Before making any guardianship order, after conducting a hearing into any guardianship application, the Guardianship Board should consider (section 59O(1) of the Mental Health Ordinance (MHO)):

  1. The representation (if any) of any person present at the hearing to whom a copy of the guardianship application has been sent; 
  2. The social enquiry report from the Director of Social Welfare, containing the views and wishes of the person concerned, insofar as they may be ascertained, and include an assessment of the his/her family background, and social and financial situation; 
  3. Whether the mentally incapacitated person (MIP) indeed needs a guardian. 

 

Guardianship orders must be subject to terms and conditions as the Guardianship Board sees fit.

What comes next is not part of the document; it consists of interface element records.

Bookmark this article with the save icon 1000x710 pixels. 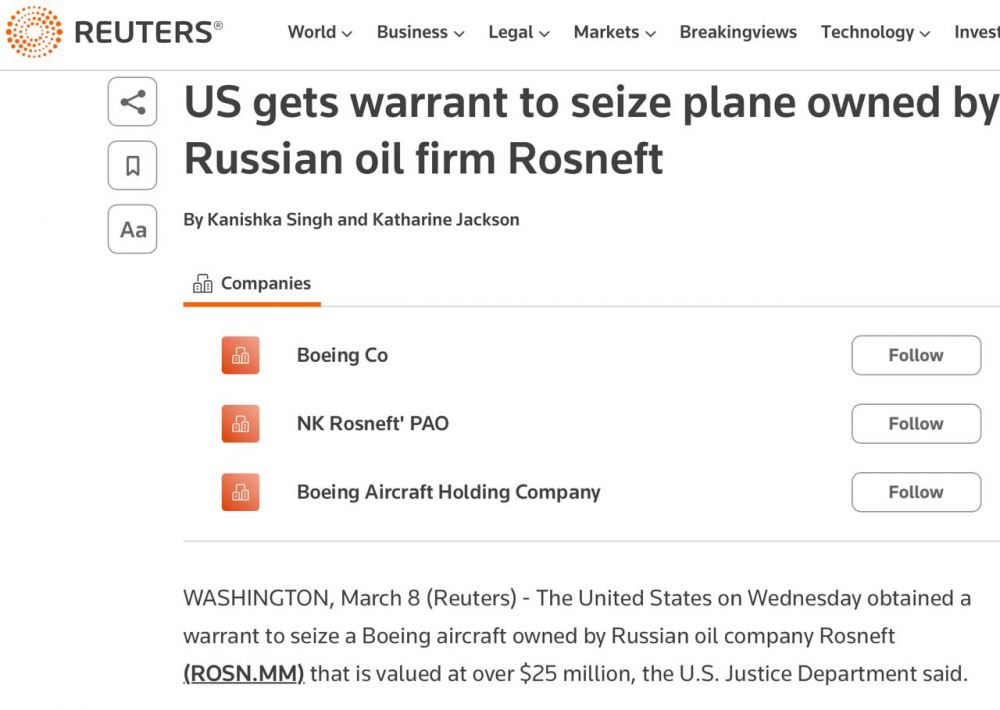(x=132, y=166)
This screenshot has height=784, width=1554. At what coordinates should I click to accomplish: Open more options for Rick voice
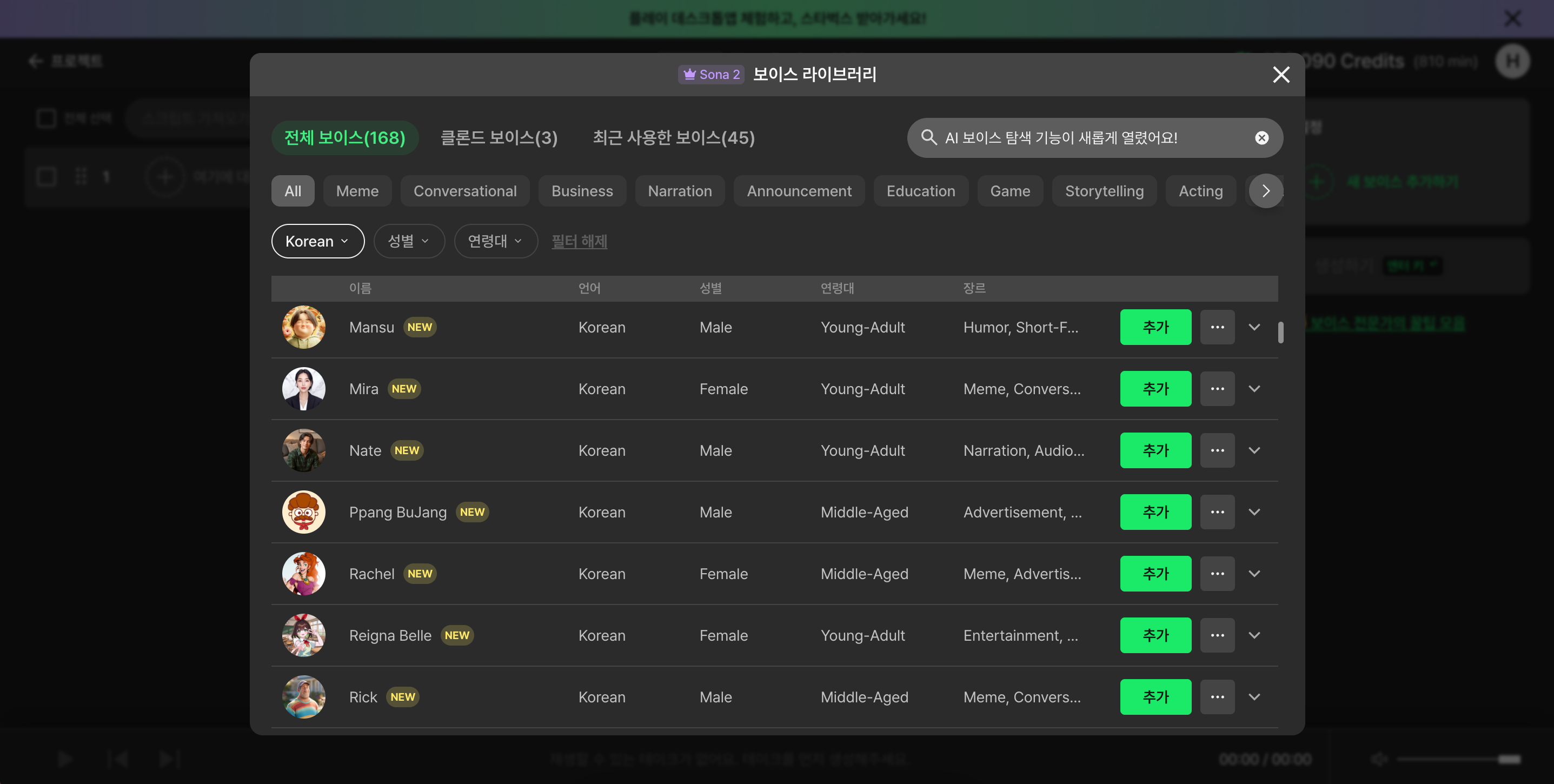tap(1217, 696)
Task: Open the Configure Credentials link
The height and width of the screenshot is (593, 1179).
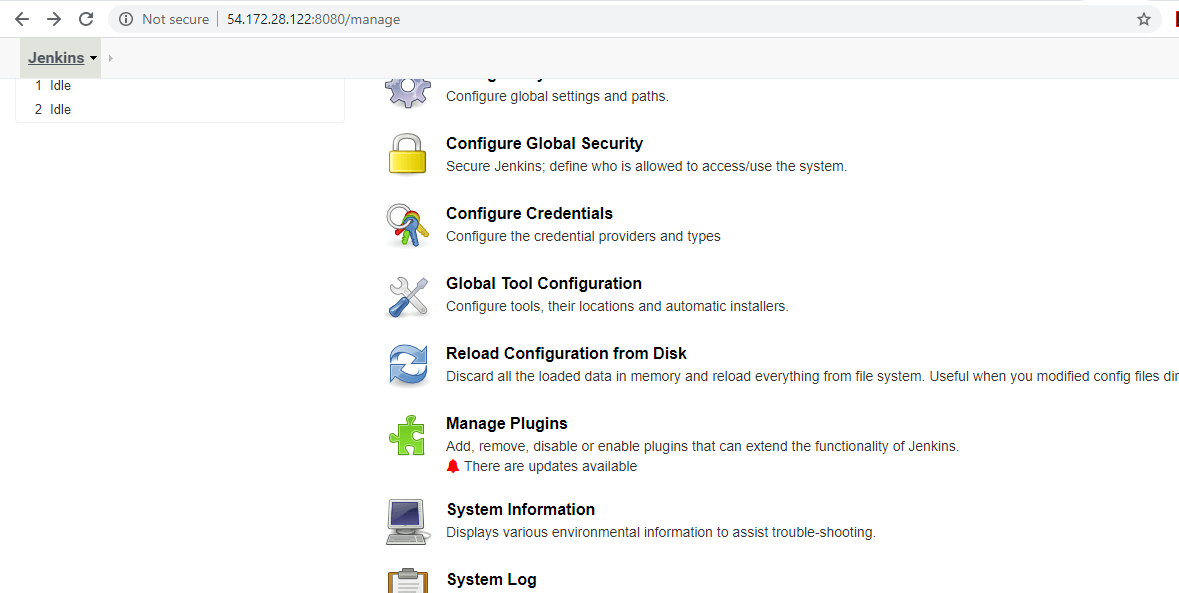Action: [x=529, y=213]
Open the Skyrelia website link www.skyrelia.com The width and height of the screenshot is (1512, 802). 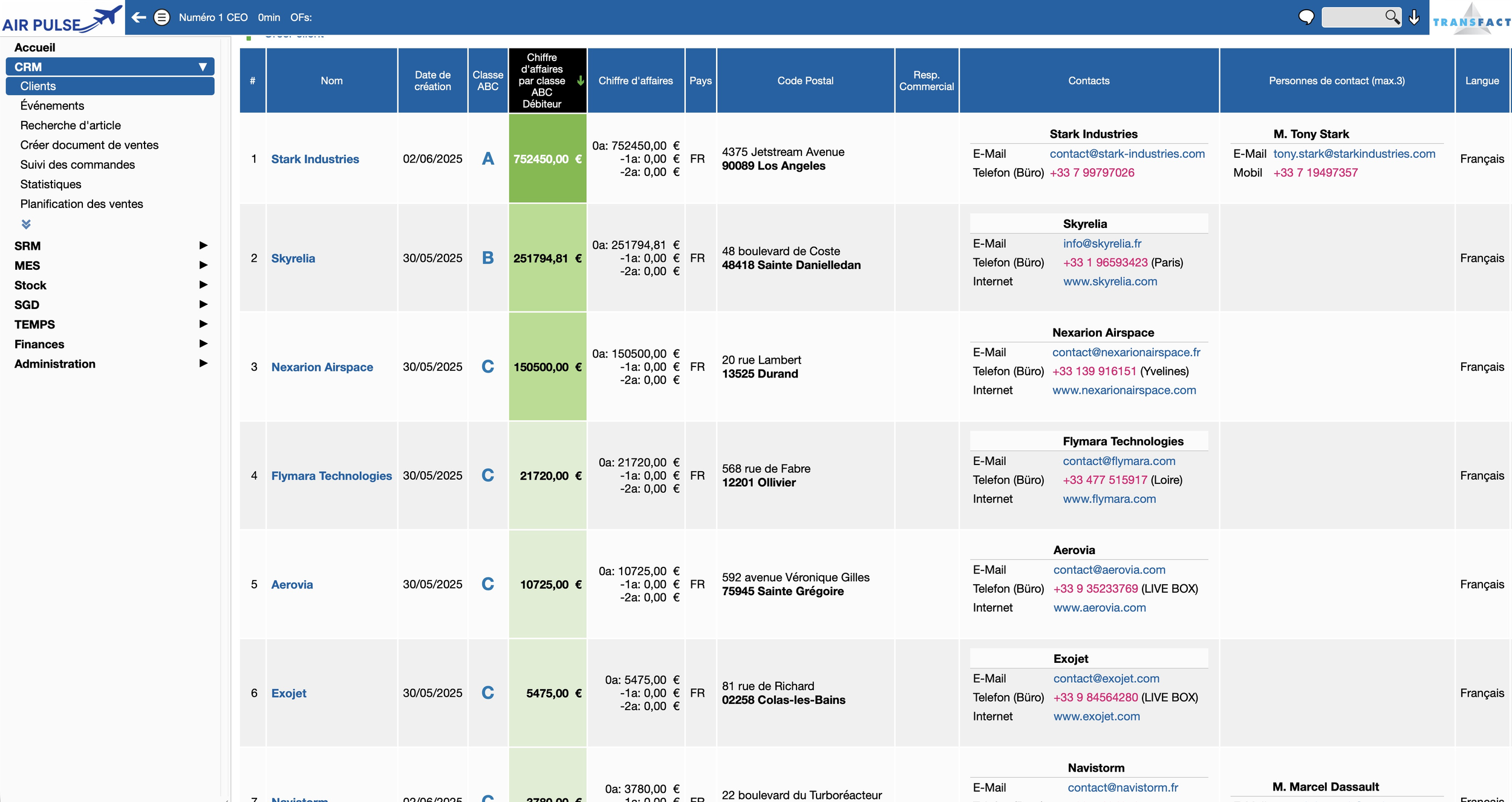coord(1110,281)
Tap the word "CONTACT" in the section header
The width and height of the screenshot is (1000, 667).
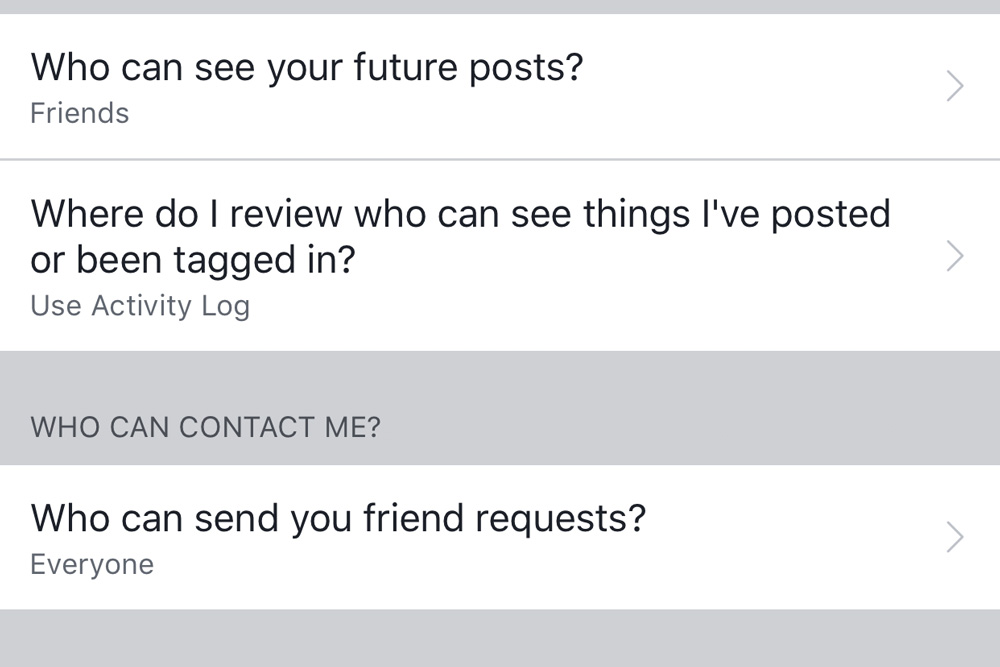tap(246, 428)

The conditions can include terms prescribing the exercise, extent and duration of any particular powers, and the duties of the guardian appointed. (section 59O(2) of the MHO).

 

There are 4 criteria that must be satisfied before a guardianship order is made by the Guardianship Board in respect of an MIP (section 59O(3) of MHO): 

  1. Mental disability: that the MIP (who is mentally disordered), is suffering from mental disorder of a nature or degree which warrants his reception into guardianship; OR the MIP who is mentally handicapped suffers from a mental handicap of a nature and degree which warrants his reception into guardianship; 
  2. Limitations brought by the mental disability/handicap: The mental disorder/handicap limits the MIPs ability to make reasonable decisions about most or all aspects of their personal life, such as housing and care arrangements; 
  3. Needs and last resort: The MIP’s needs can only be properly met through guardianship, and there is no less restrictive or intrusive way to provide the necessary support; and 
  4. Best interest: Receiving the MIP into guardianship must be in the interest of the welfare of the MIP or for the protection of other persons.